Sayın bölge müdürüm; belediyelerimiz, park ve bahçelerinde,cami görev lileri cami avluluarında,öğretmenler okul bahçelerinde en azından oturma grupları görmek istiyorlar. İsterler ki Orman Teşkilatımızın tesislerinde ağaçtan oturma grupları üretilsin ve dağıtılsın. Bu da orman teşkilatının bir armağanı olsun. Ben elçiyim. Elçiye zeval olmaz. Naçizane sembolik te olsa piknik masaları,oturakları hepimizi sevindirecektir. Çok ta güzel olur diye düşünüyorum. Ayrıca bir arzum daha var. Göğüs hastalıkları için birebir olarak tavsiye edilen kozalak reçelini Kütahya’da kurulacak bir mini tesiste üretebilir miyiz? yapabilir miyiz?Bölge müdürlüğünün bu konuda bir katkısı söz konusu olabilir mi? Veya bir kuruluş bu işe soyunsa bölge müdürlüğümüz kendilerine yardımcı olabilir mi?
ÜLKEMİZDE BÖYLE GÜZEL İNSANLAR DA VAR
Erzincanlı bir mütevazi ailenin bireylerinden,bir hanım kızımız;beni telefonla arayarak bir konuda yardımı istedi. Yanlış anlaşılmasın; yeni çıkardığı bir kitabı hakkında bir haber yazmamı istedi. Memnuniyetle kabul ettim. Kendisini tanımıyorum. Tavşanlı’da,Kütahya’nın en yetkili,resmi kimlik sahibi,hayvansever çocuğu Necdet Demirat’ı aramış. O da beni işaret etmiş.
Konu şu; Bu hanım kızımızın bir kitabı çıkmış.Kitabının adı”Devrimin Mavi Yıldızı”. konusunu bilmiyorum. Beni asıl ilgilendiren husus, bu kitabın gelirinin SMA Hastalarına, İşsiz güçsüz kalmış sanatseverlere,ilgi bekleyen sokak hayvanlarına dağıtılacak olması.
İnsani açıdan önem arzediyor. Kitap 1000 adet bastırılmış. Us Yayınlarından. 16 Haziran 2021 tarihinde kitapseverlere sunulmuş . Ankara Kitap Fuarı’nda ARMADA AVM’de hayırseverleri bekliyor. Kızımızın adı Candan Turan İstanbul doğumlu,Erzincan kökenli bir ailenin iyiliksever kızı.

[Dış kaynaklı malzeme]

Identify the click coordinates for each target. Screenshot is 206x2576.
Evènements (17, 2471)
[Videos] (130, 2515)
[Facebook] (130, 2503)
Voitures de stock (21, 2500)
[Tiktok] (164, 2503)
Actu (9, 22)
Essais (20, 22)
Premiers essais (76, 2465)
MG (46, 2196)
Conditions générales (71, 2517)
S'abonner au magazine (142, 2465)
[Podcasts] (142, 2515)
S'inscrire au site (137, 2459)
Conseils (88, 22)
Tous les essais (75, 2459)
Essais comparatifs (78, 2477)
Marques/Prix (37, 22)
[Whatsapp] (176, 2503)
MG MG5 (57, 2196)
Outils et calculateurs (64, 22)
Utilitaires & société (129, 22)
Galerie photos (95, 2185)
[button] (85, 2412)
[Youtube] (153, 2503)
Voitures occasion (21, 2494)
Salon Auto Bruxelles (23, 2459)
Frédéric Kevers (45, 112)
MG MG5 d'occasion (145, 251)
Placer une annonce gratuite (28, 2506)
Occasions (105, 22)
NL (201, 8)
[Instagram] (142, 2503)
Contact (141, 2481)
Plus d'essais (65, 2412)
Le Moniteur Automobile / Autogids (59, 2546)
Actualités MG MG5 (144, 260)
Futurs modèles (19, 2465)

Yüksek öğrenimini tamamlama fırsatı bulamamış. Bu da herhalde dünyanın sonu olmamalı. Lise mezunu kızımız, kendisini tamamiyle iyiliğe adamış. Boş durmamış, bu kadar yoğun işin arasında bir de kitap yazmış.Bu ilk kitabıymış. Arkası mutlaka gelecektir diye düşünüyorum. Kitabın fiyatı 30 TL. olarak belirlenmiş. Yani diyelim ki kitapların hepsi satıldı. 30 bin liralık, insanların ve hayvanların sorunları için bir katkı söz konusu.

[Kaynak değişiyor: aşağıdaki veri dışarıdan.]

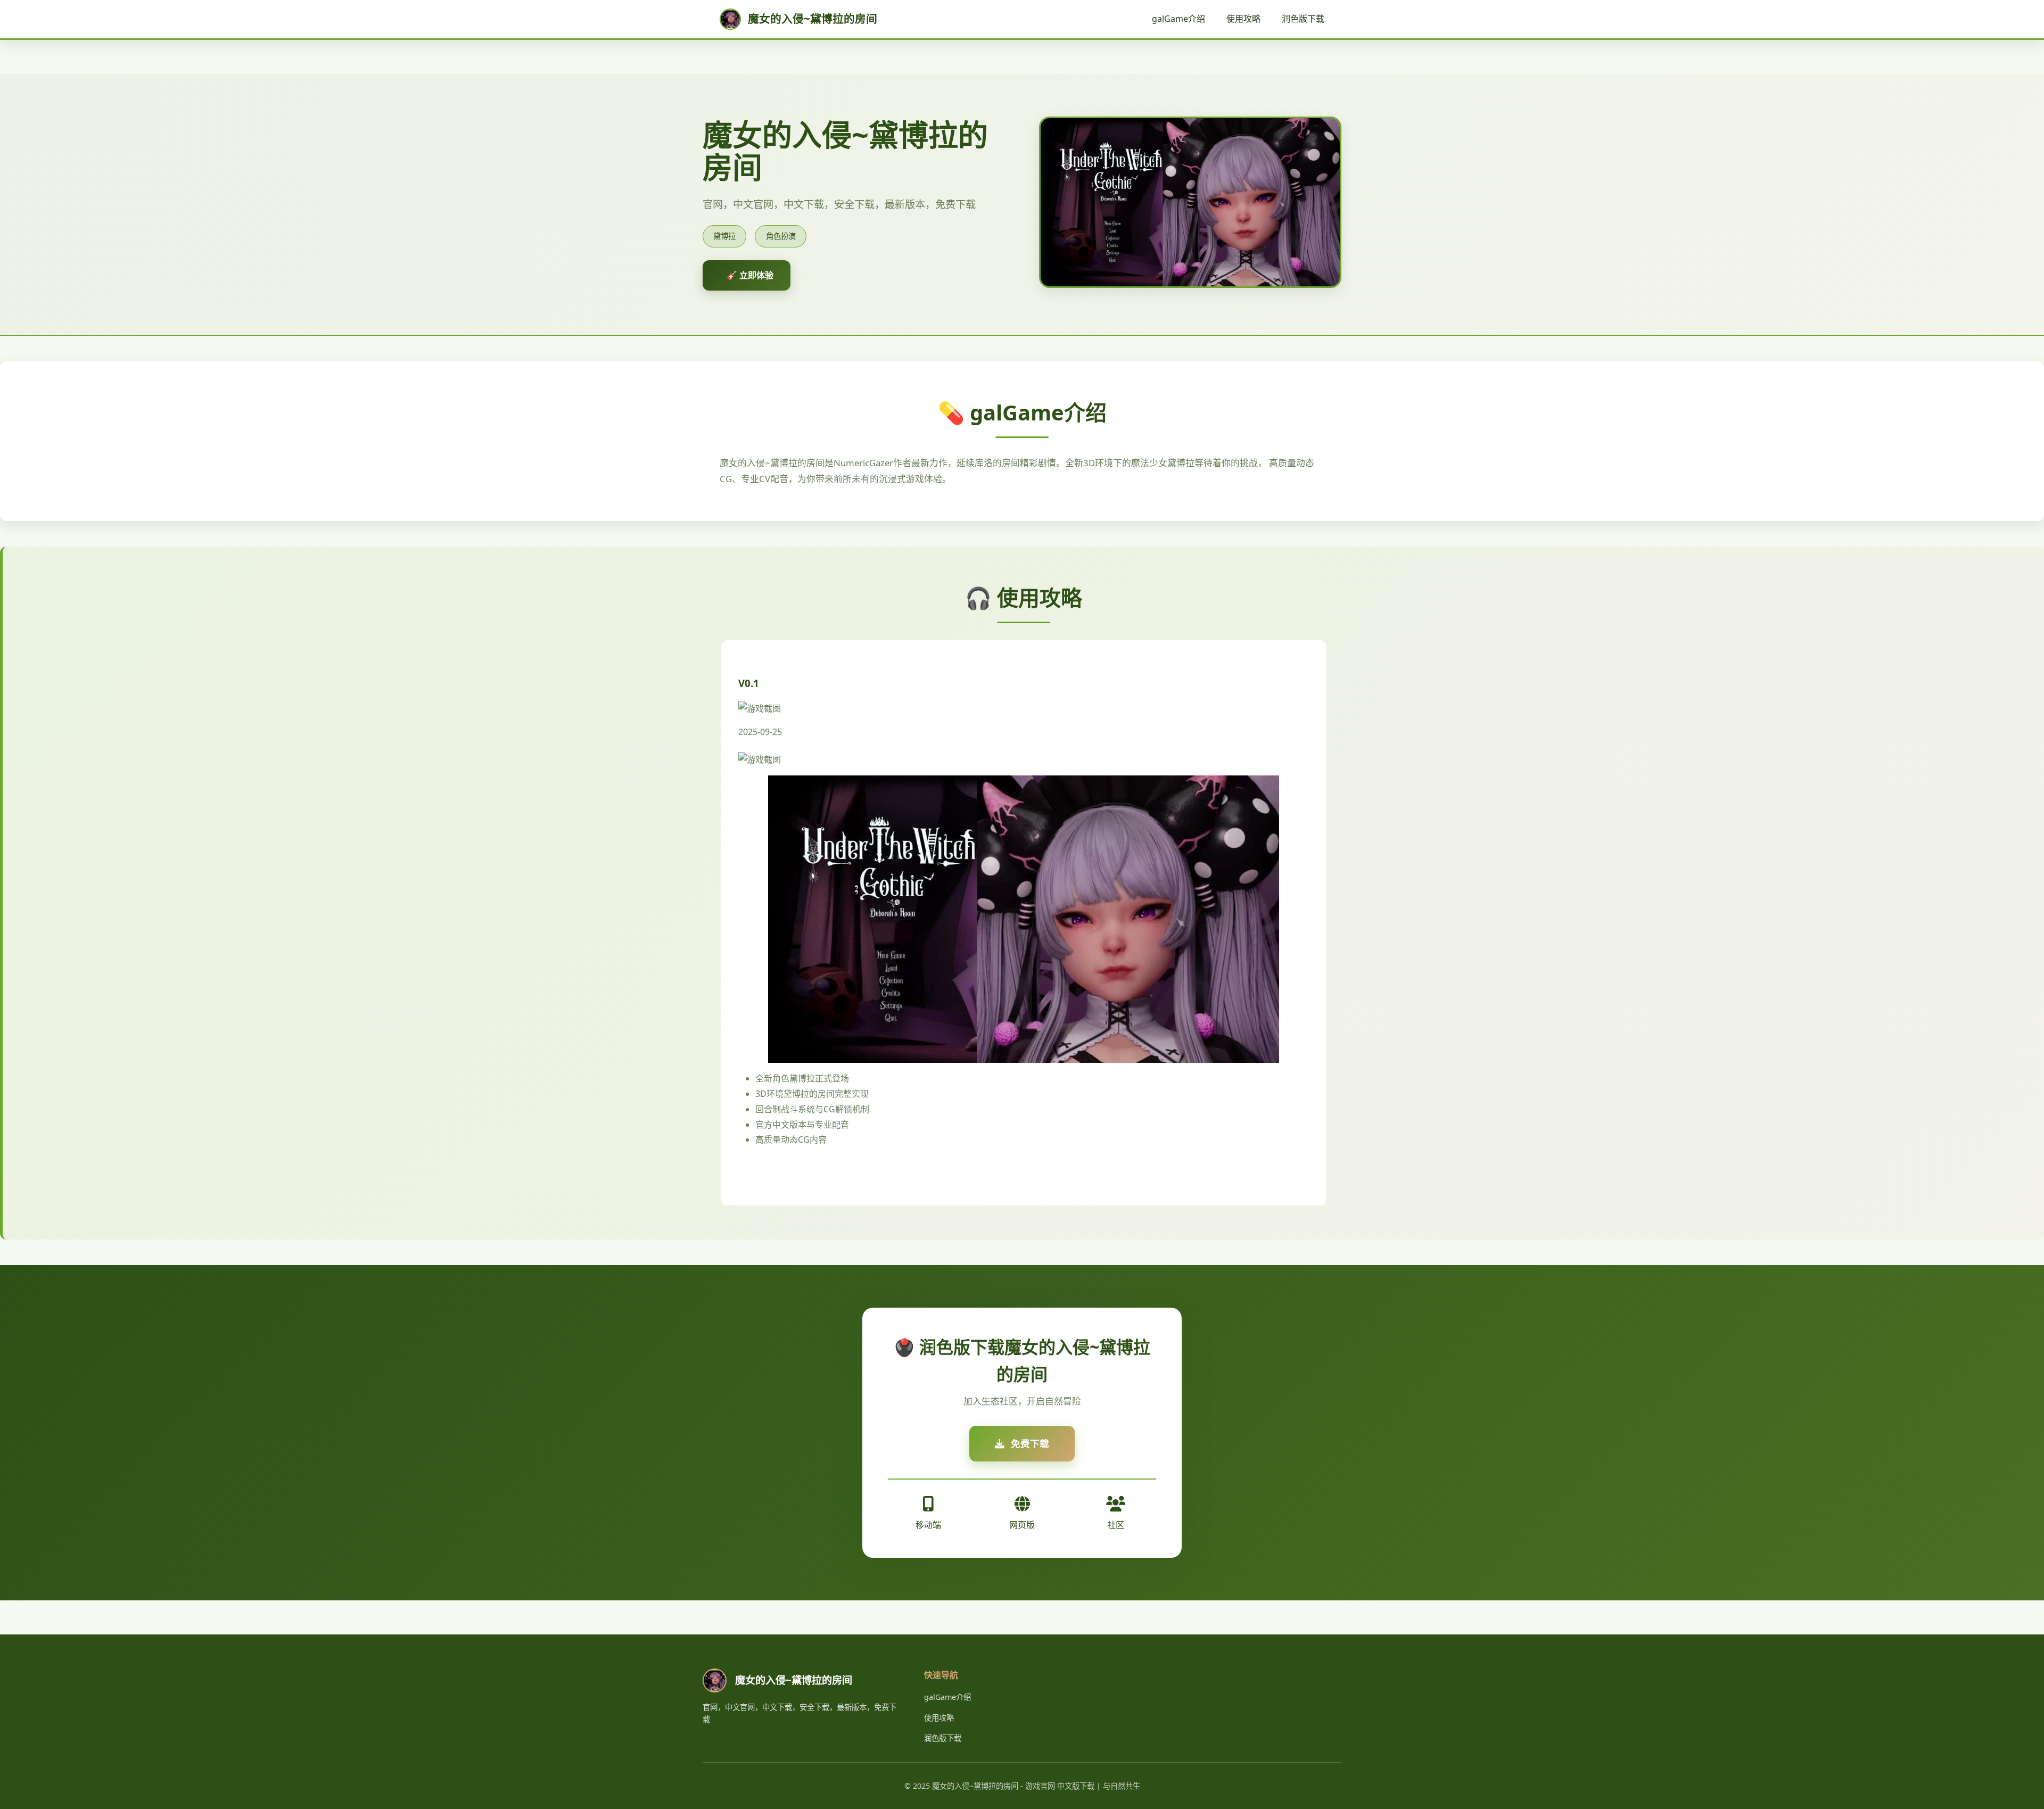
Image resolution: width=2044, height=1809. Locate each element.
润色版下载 (1303, 18)
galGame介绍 (1178, 18)
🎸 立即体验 (750, 275)
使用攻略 (1243, 18)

Bu kızımız,bu gelirden tek kuruş almayacak. Memleketimizin böyle insanlara gerçekten ihtiyacı var. Böyle bir hizmet herkese nasip olmaz. Ben ,tanımadığım, yüzünü görmediğim bu kızımızı gönülden kutluyorum. Böyle insanların çoğalmasını dilerim. Dünyamızın renk,ırk,dil,din,ülke ayırımı yapmadan çalışan ,koşturan,didinen insanlara ihtiyacı var .Ülkemizde bugün kaçımızın,işsiz-güçsüz,evine ekmek götüremeyen,arkadaşından,komşusundan para isteyip ayakta kalmaya çalışan(istisnalar dışında) sanat camiasından,SMA hastası olan ailelerden,Allah’ın bizlere emaneti olan çaresiz sokak hayvanlarından haberi var?
Bana göre böyle insanlar Allah tarafından topluma altın tepsiyle sunulan değerlerdir. Manevi yönden kazançlı bu insanların en azından elinden tutmak zorundayız. Kitabı okumayacakmışsın. Okuma. Ama bu kitap için ödediğin cüzi bir miktar paranın nerelere gideceğini bir düşün. Gönlüm ister ki bir Cuma Hutbesi’nde din adamlarımız bu insanlardan da bir nebze söz etsinler. Artık,din adamlarımız; hutbelerinde, bu insanların faaliyet alanlarına da bir nebze değinmelidir. İlgilenenleri Ankara,Eskişehir Yolu üzerinde Söğütözü’nü adres veriyorum.